12. Inference and Rule-Aligned Prediction
During inference, predictions are generated using:
-
transformer output
-
rule alignment scoring
-
symbolic equation correction
-
transition validity filtering
Each prediction includes:
-
confidence from rule space
-
applicable rules/subrules
-
symbolic adjustment factors
-
validity classification
This results in explainable, structure-aware predictions.
13. Failure as Structural Evidence
A key principle of Noesis is that failure is informative.
When no stable global equation emerges:
-
rule fragmentation persists
-
confidence remains low
-
symbolic families remain unstable
This is interpreted as:
insufficient feature representation of the underlying system
Thus, failure indicates missing structure, not simply poor performance.
14. Scientific Interpretation
Noesis behaves less like a predictive model and more like a computational scientific system.
It:
-
generates hypotheses (rules)
-
refines them (subrules)
-
expresses them mathematically (symbolic regression)
-
validates them globally (consolidation)
-
retains only stable laws
Over time, it converges toward a structured approximation of the underlying system dynamics.
15. Novel Contributions
Project Noesis introduces:
-
persistent multi-run structural learning independent of model weights
-
hierarchical rule and subrule discovery
-
symbolic regression as a structural feedback mechanism
-
global symbolic consolidation into canonical laws
-
evolutionary meta-initialisation via weight-space clustering
-
continuous streaming adaptation for tabular systems
-
failure-as-information learning paradigm
16. Conclusion
Project Noesis represents a shift from predictive modelling toward structural discovery.

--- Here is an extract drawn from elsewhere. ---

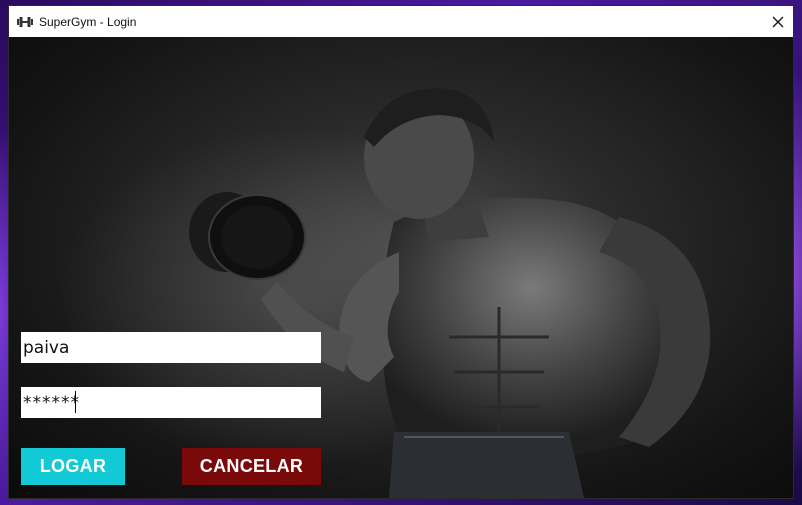 The image size is (802, 505). I want to click on close-button, so click(778, 22). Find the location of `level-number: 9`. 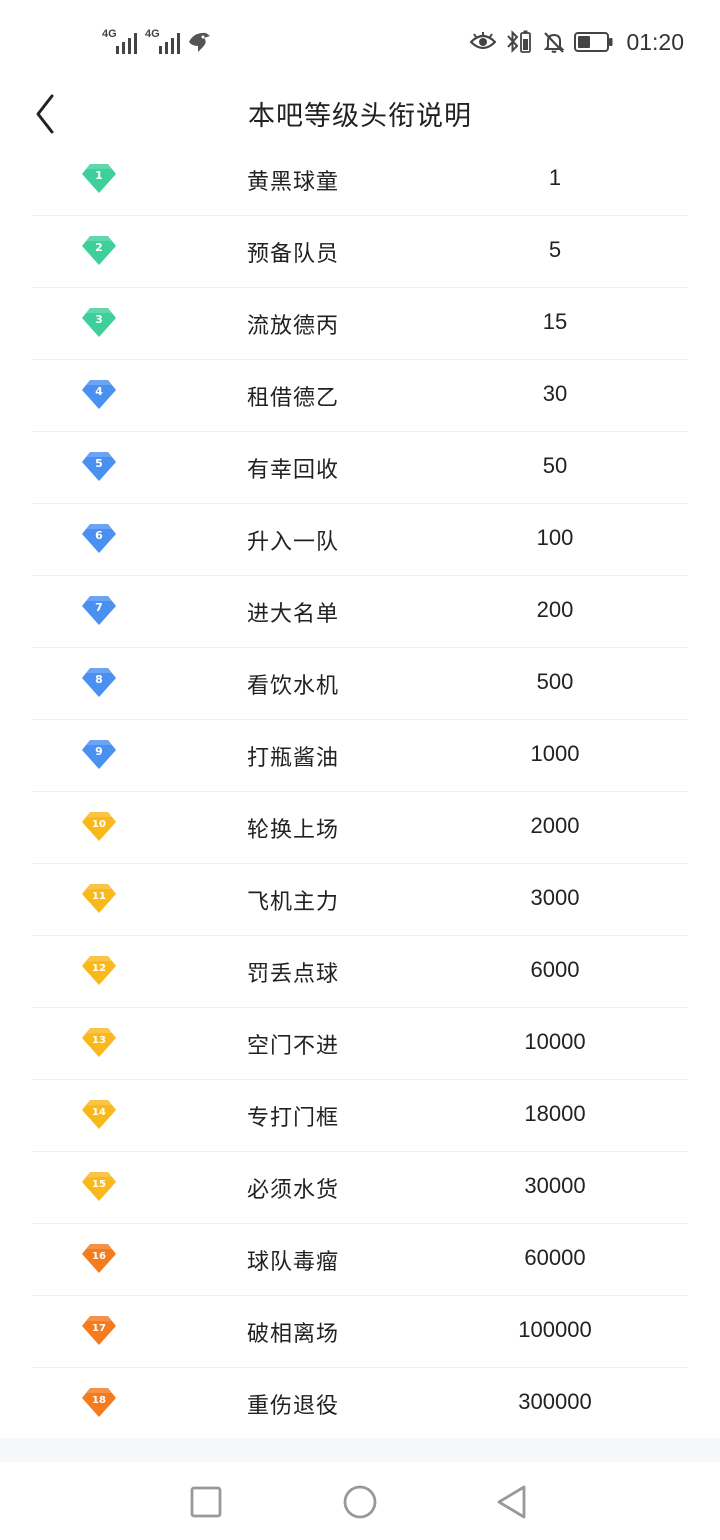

Instead of learning a function that fits data, Noesis constructs a persistent, evolving set of symbolic hypotheses about the data-generating process itself.

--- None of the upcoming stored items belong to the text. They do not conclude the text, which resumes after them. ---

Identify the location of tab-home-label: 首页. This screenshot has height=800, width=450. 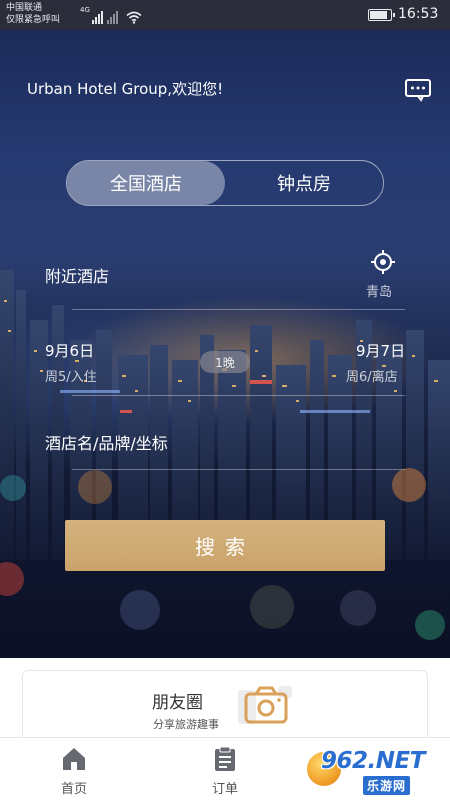
(74, 790).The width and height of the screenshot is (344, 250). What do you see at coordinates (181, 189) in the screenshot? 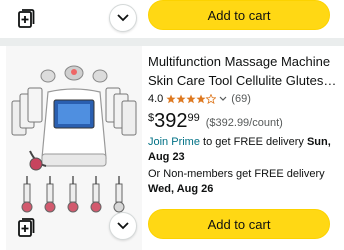
I see `nonmember-delivery-date: Wed, Aug 26` at bounding box center [181, 189].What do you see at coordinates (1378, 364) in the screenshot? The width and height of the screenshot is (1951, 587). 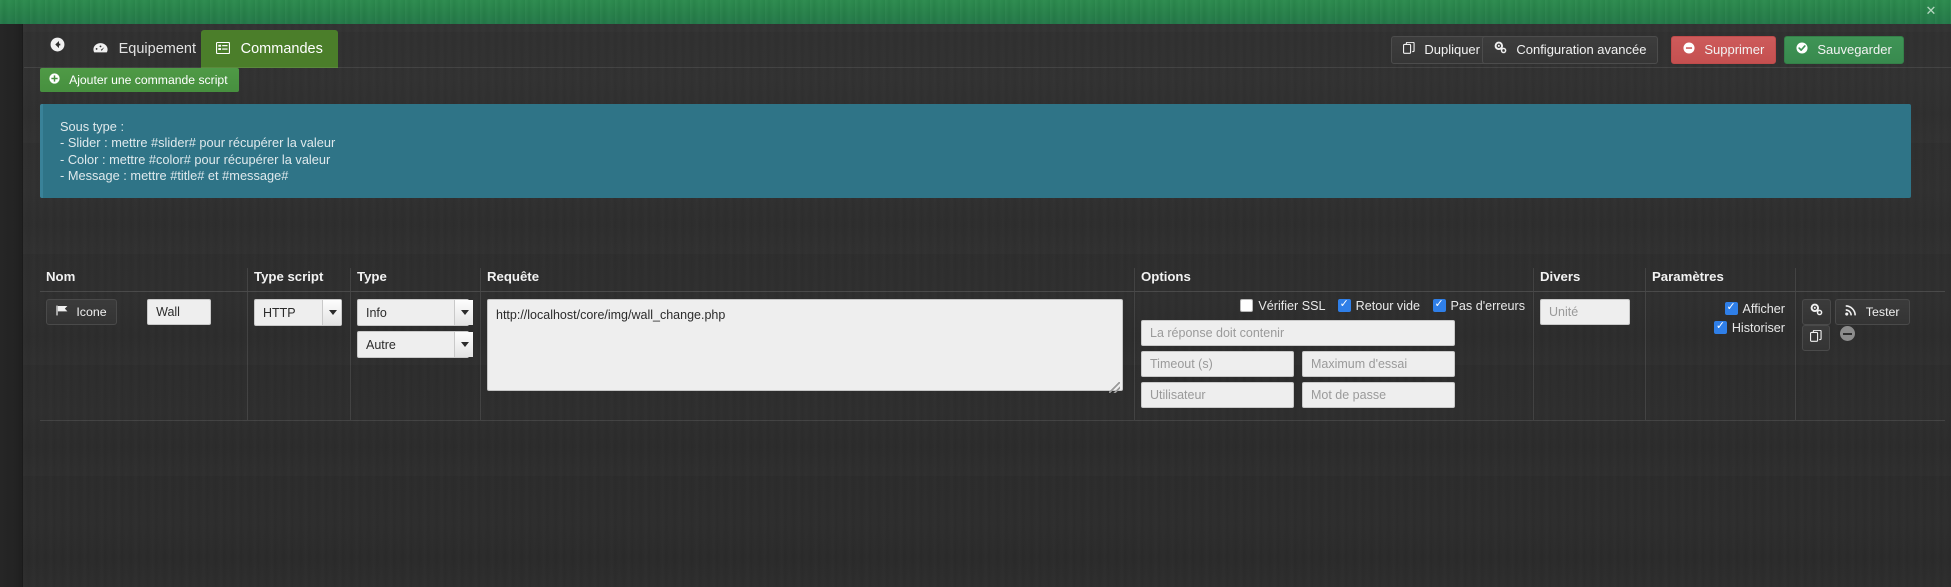 I see `maximum-essai-input` at bounding box center [1378, 364].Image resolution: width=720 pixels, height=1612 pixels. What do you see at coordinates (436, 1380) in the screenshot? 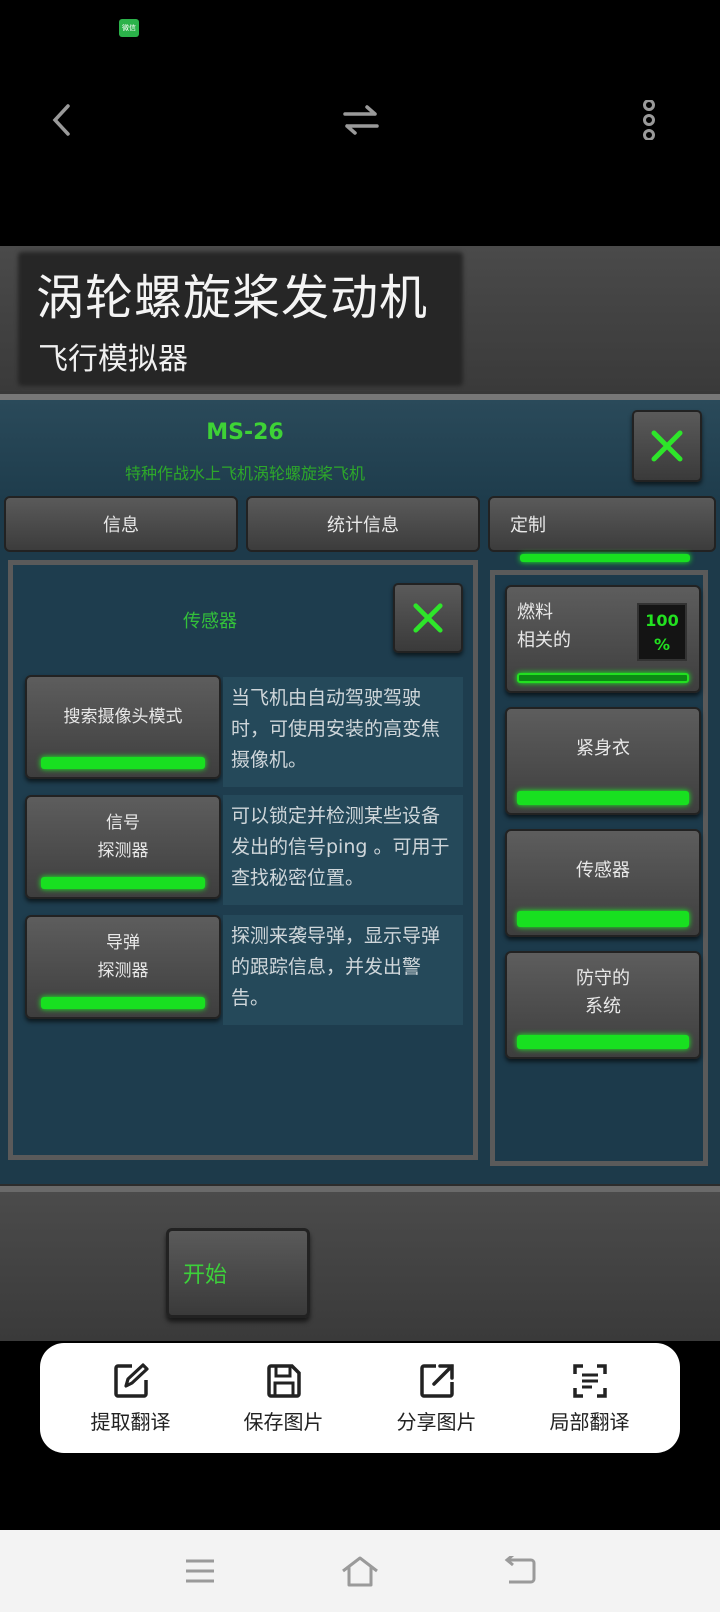
I see `share-icon` at bounding box center [436, 1380].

Over time, it aims to converge on:
a library of canonical equations that approximate the invariant laws governing complex tabular systems.
In this sense, Noesis is not a model, but an evolving scientific engine for automated theory formation.

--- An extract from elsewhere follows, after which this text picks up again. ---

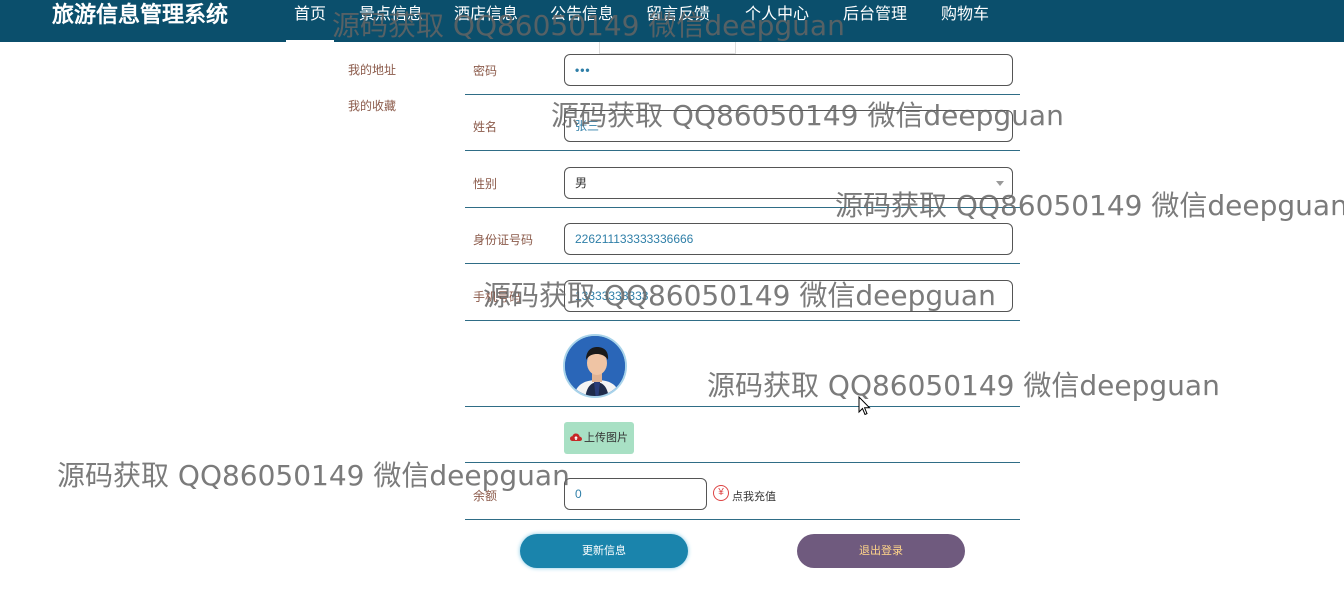 Image resolution: width=1344 pixels, height=604 pixels. What do you see at coordinates (140, 14) in the screenshot?
I see `app-title: 旅游信息管理系统` at bounding box center [140, 14].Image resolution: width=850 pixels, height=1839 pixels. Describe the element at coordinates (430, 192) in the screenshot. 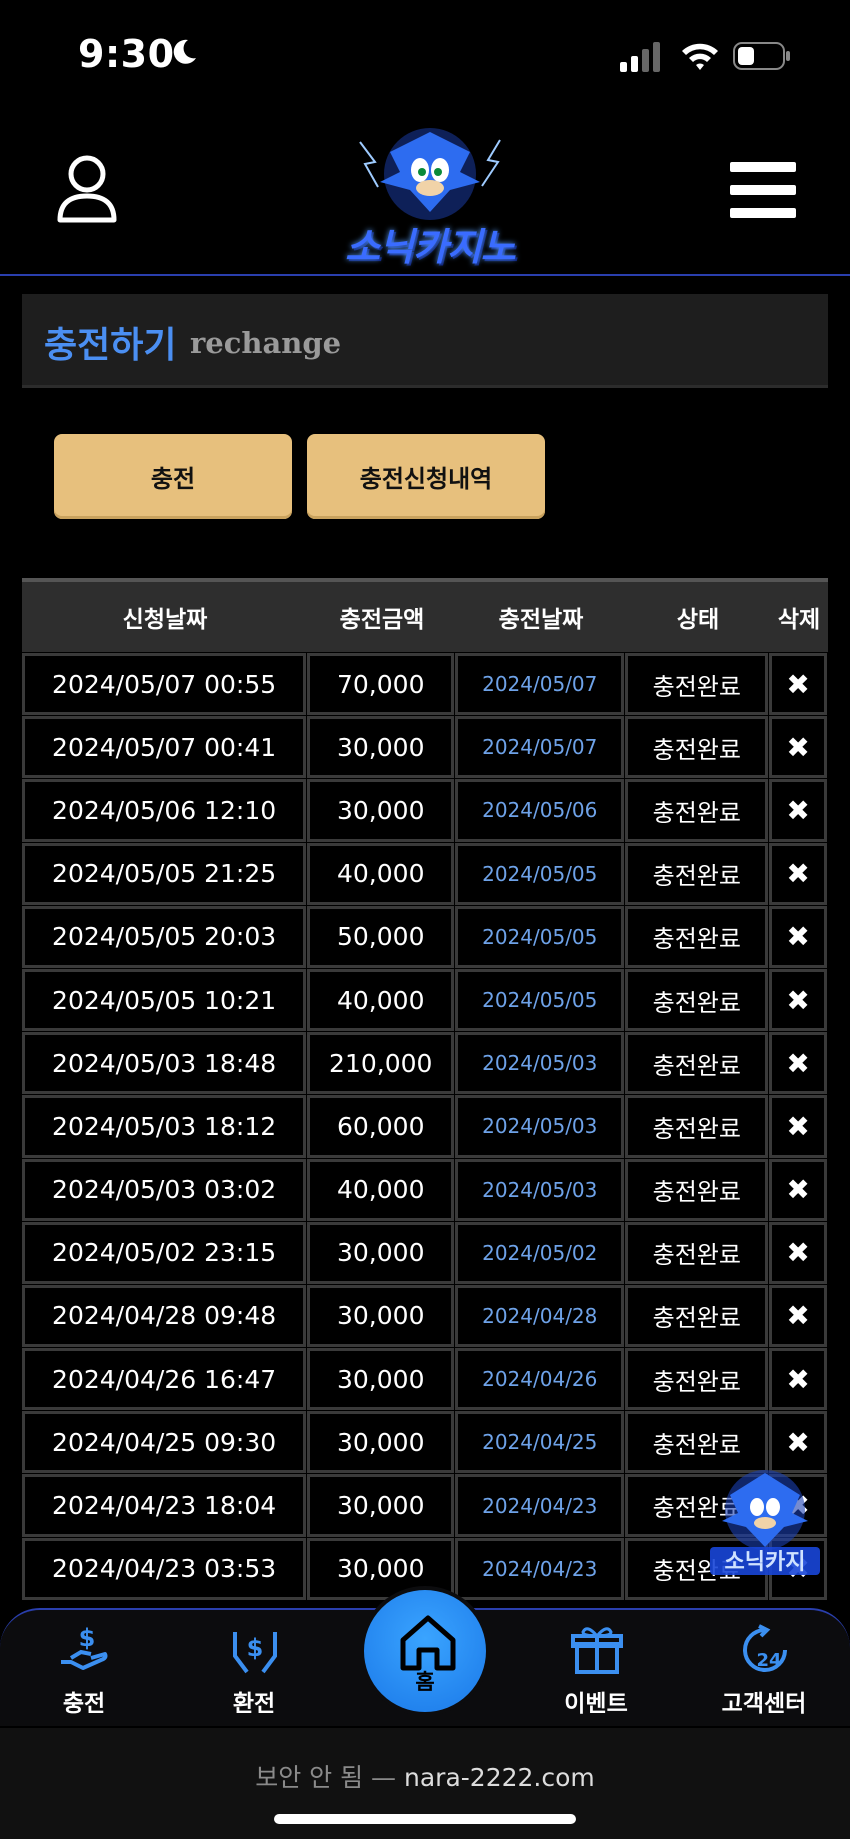

I see `site-logo: 소닉카지노` at that location.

Project Status and Sponsorship
Project Noesis is an active and continuously evolving research system for structural discovery in tabular data. The framework implements a multi-run, self-supervised learning process in which behavioural regimes, symbolic equations, and higher-order structural relationships are incrementally extracted, consolidated, and refined over time. The current system extends beyond local rule discovery to include global symbolic consolidation, enabling the formation of canonical equations derived from aggregated evidence across clustered symbolic families.
Development is ongoing, with continued improvements to hierarchical rule formation, symbolic regression stability, and cross-run meta-initialisation dynamics that guide the system toward regions of parameter space that consistently yield high-quality structural hypotheses. The long-term objective is the automated discovery of invariant laws governing complex, potentially streaming tabular systems, where data is continuously updated and structural models must evolve accordingly.
This research is conducted and sponsored by London Blackbook Ltd, supporting the development of systems that prioritise structural understanding and law discovery over conventional predictive optimisation.